* [CHALLENGE] Write out the rows below line for line, without changing anything, and leave the pictures out of your copy.

--- START PROVIDED ENTRIES ---

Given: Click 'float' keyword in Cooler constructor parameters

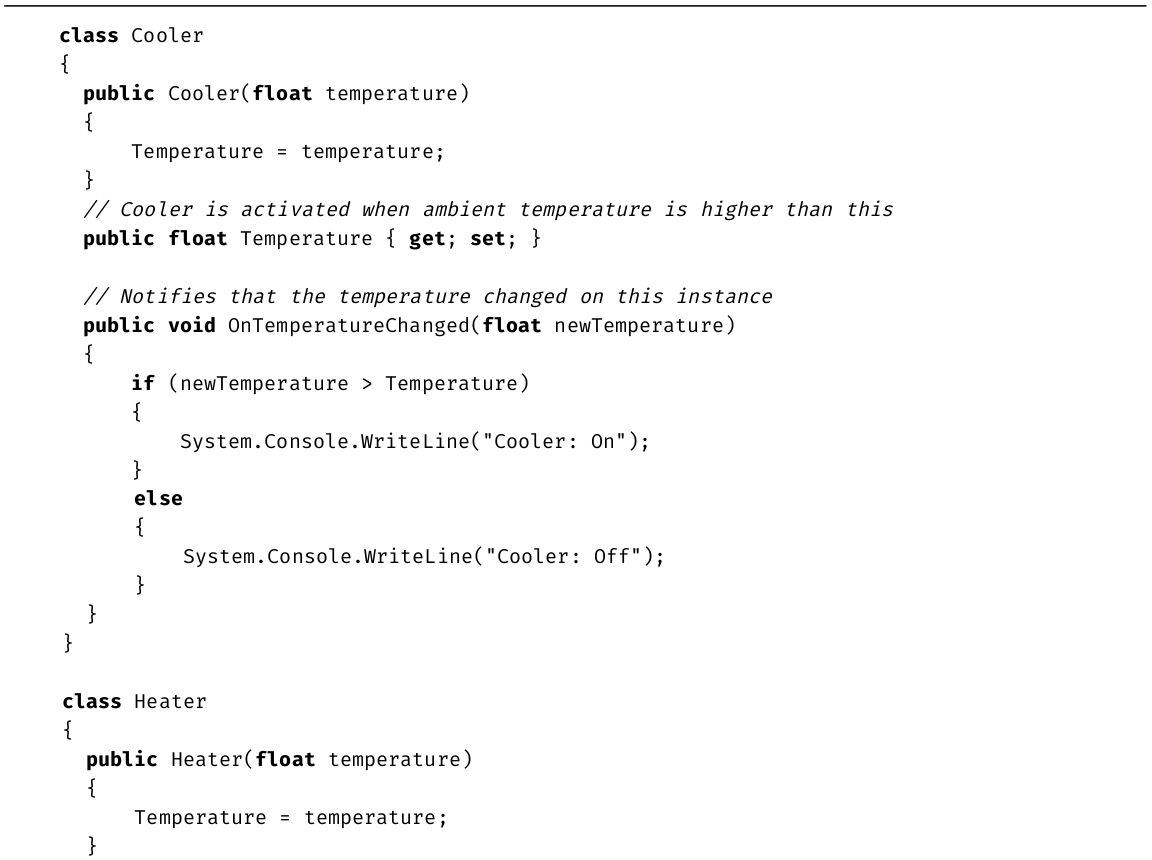Looking at the screenshot, I should [x=283, y=94].
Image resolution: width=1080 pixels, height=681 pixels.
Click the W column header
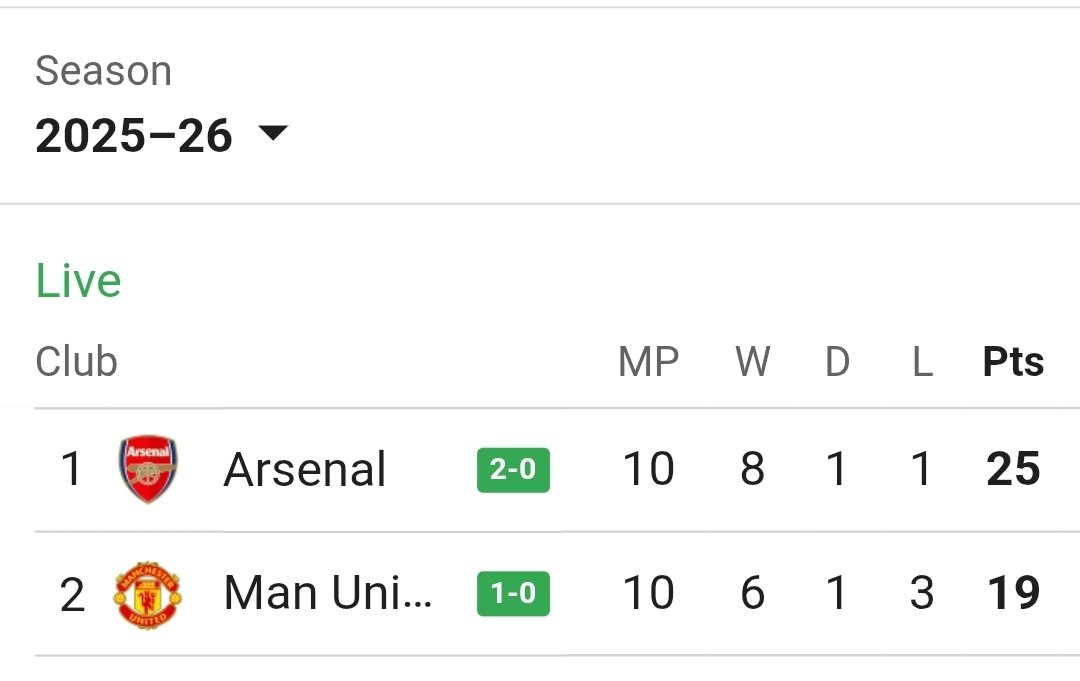coord(753,362)
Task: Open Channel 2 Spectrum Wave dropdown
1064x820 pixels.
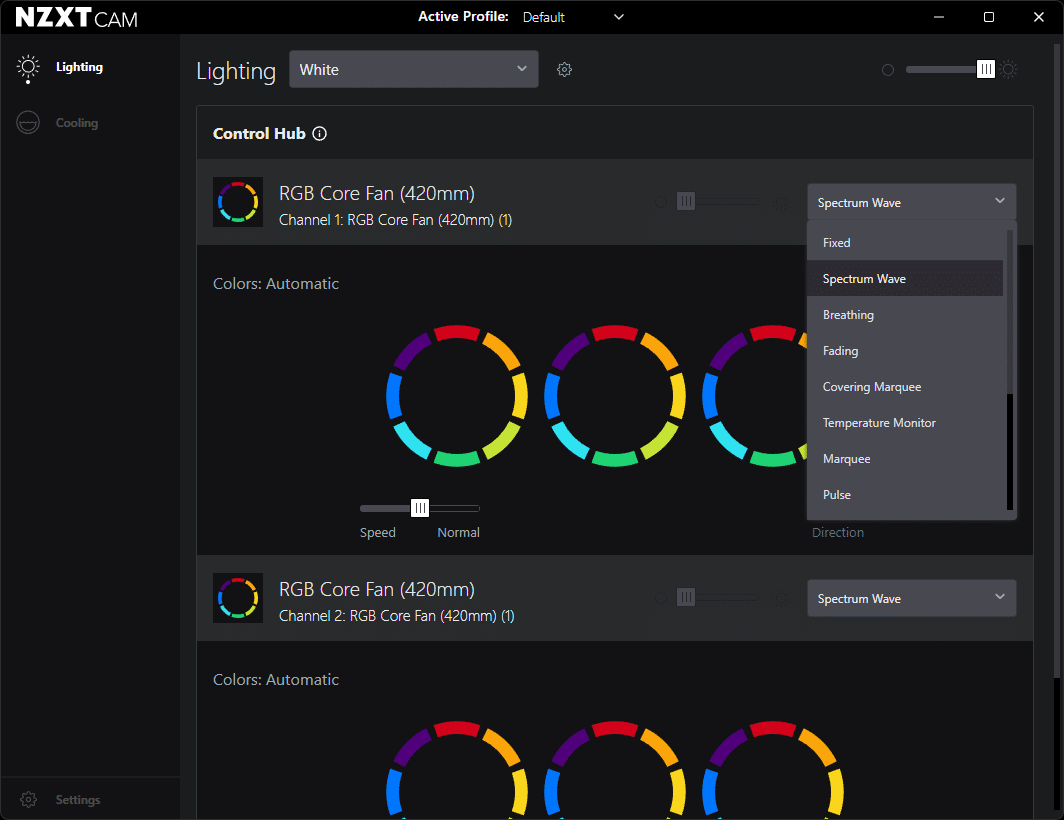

--- END PROVIDED ENTRIES ---

* [EXERCISE RESPONSE]
Given: Click 'float' keyword in Cooler constructor parameters

Looking at the screenshot, I should [x=283, y=94].
Image resolution: width=1080 pixels, height=681 pixels.
Click the W column header
coord(753,362)
Task: Open Channel 2 Spectrum Wave dropdown
1064x820 pixels.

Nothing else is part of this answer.